I had fun. That’s really all there is to it, in the end, right? The best decision of the entire migration was to make it so I could do it incrementally. I never had any longer downtimes of any of the services in the Homelab I rely on. That in turn meant that I could do it at my own pace. If I didn’t feel like homelabbing on a weekend, I didn’t need to. The Homelab was always in a stable state I could leave it at. It was interesting to dive into this new (to me) technology and kick the tires, and I like what I ended up with.

The only two things which could have gone better was the backup situation for one, and the performance/stability problems with the control plane for another. It would have been more comfortable to have implemented the backup operator at the beginning, instead of interrupting the migration for a couple of months.

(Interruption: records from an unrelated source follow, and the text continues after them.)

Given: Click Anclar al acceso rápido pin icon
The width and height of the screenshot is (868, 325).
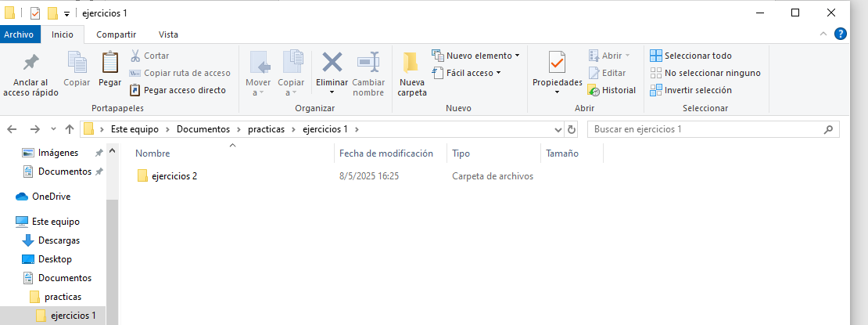Looking at the screenshot, I should point(30,64).
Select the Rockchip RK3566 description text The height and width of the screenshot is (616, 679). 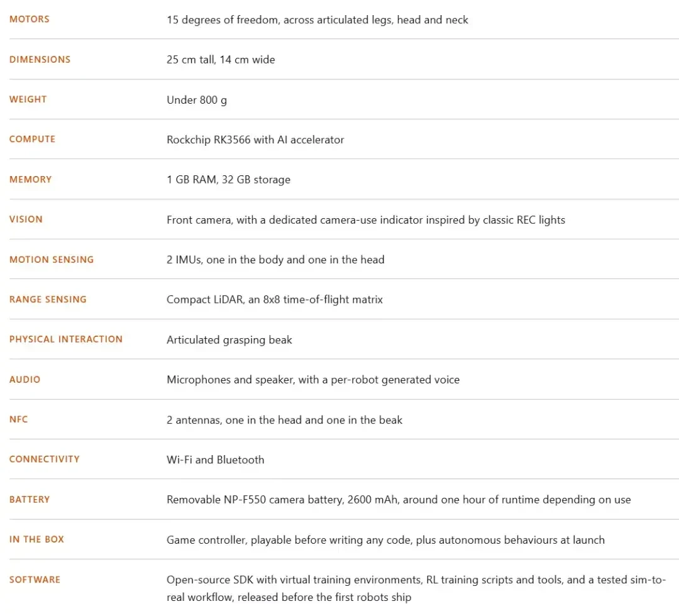255,140
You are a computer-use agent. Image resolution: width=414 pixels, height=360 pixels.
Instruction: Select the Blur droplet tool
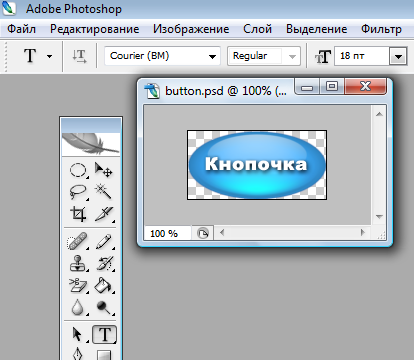78,307
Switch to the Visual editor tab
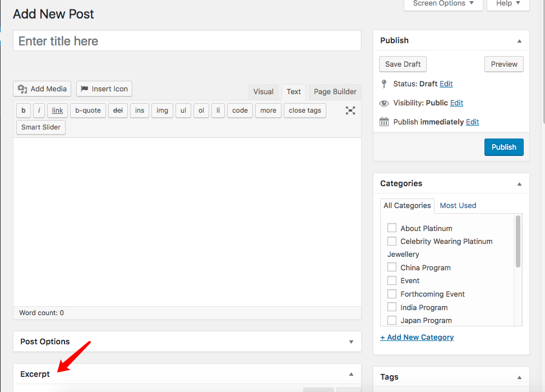This screenshot has height=392, width=545. coord(263,92)
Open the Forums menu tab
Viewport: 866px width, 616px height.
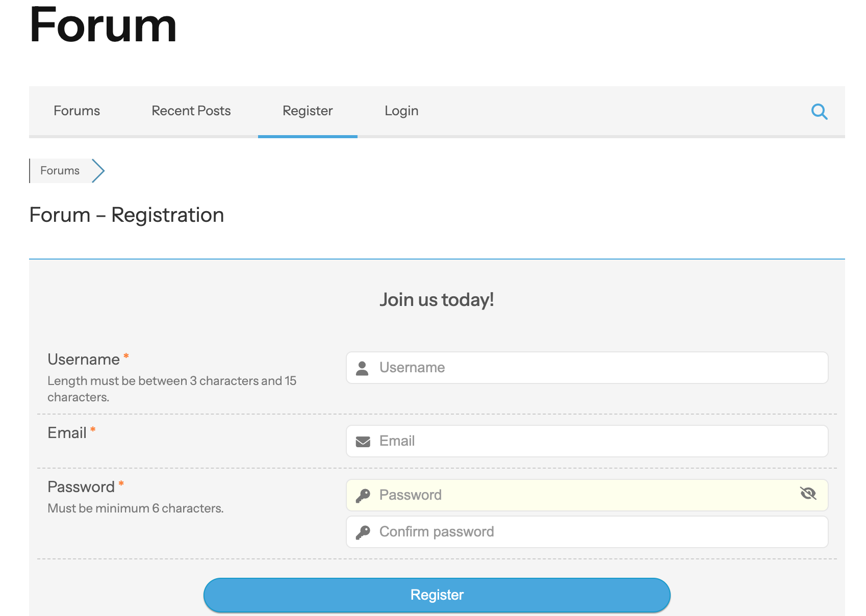[77, 111]
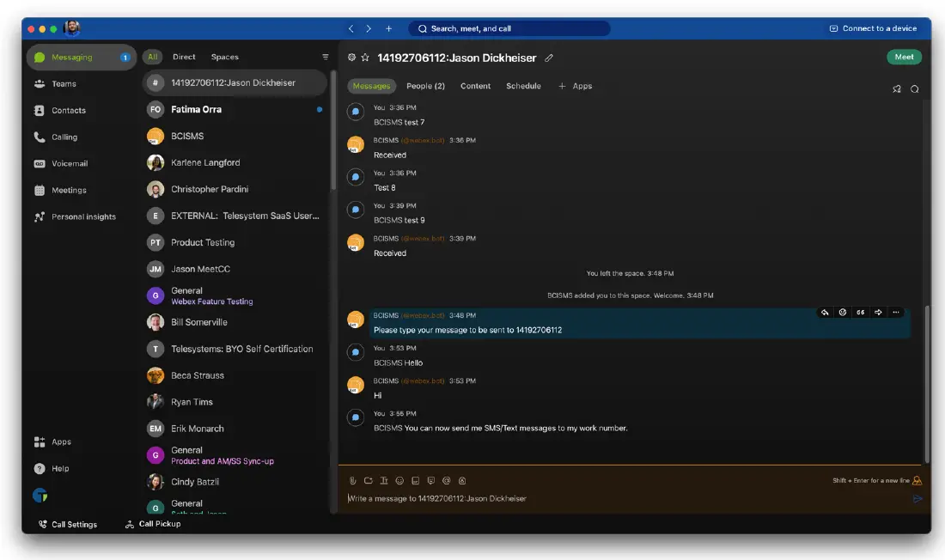Switch the list filter to Direct
The width and height of the screenshot is (945, 560).
184,57
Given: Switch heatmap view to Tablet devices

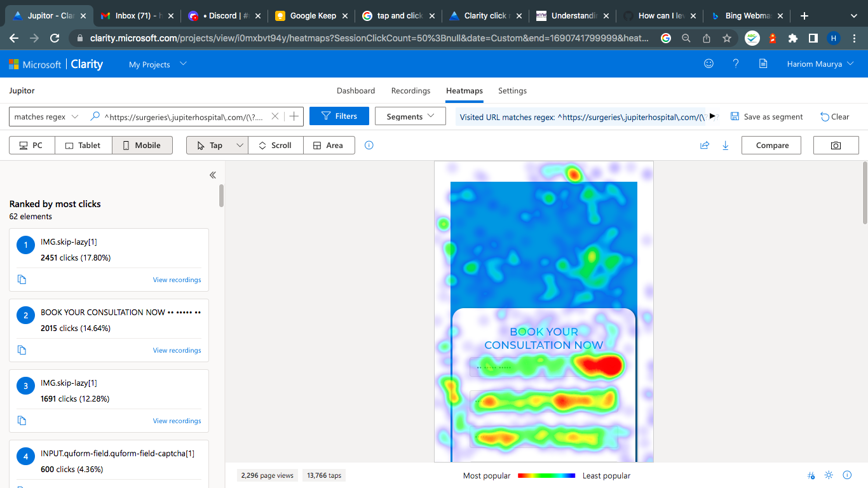Looking at the screenshot, I should (83, 145).
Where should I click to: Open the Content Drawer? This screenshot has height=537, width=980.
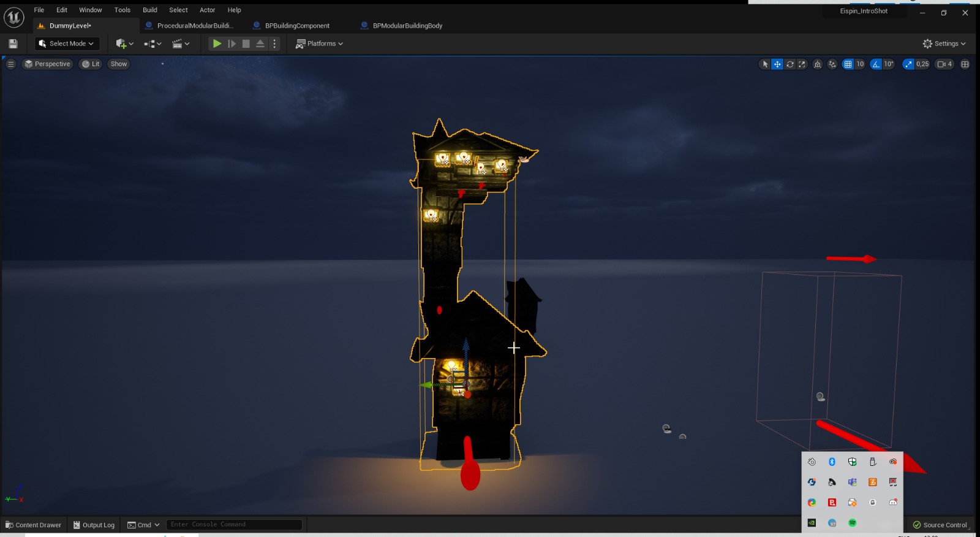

So what’s next? I will be starting another blog post right after this one where I detail some of the larger ideas I’ve got in mind. It would bloat this post a bit too much to detail them here.

But short-term, I will work on replacing my control plane nodes with Pi 5 with NVMe SSDs to hopefully fix the instability issues they’re currently suffering from. The last piece of hardware I was waiting for arrived today, and I will likely get to it next week, as there’s another long weekend in Germany. And then I will get stuck into all the small and medium sized tasks that I’ve been postponing for the past 1.5 years. For example migrating to Forgejo from Gitea, adding SSO support to some more services, cleaning up my log parsing and adding some more services.

Finally, I’ve greatly enjoyed accompanying the migration with this series of blog posts. One thing I’ve learned is that it is easier and more fun to write a post about something when doing it right after the thing is done, instead of putting the post on an ever-growing pile of posts to write at some point in the future.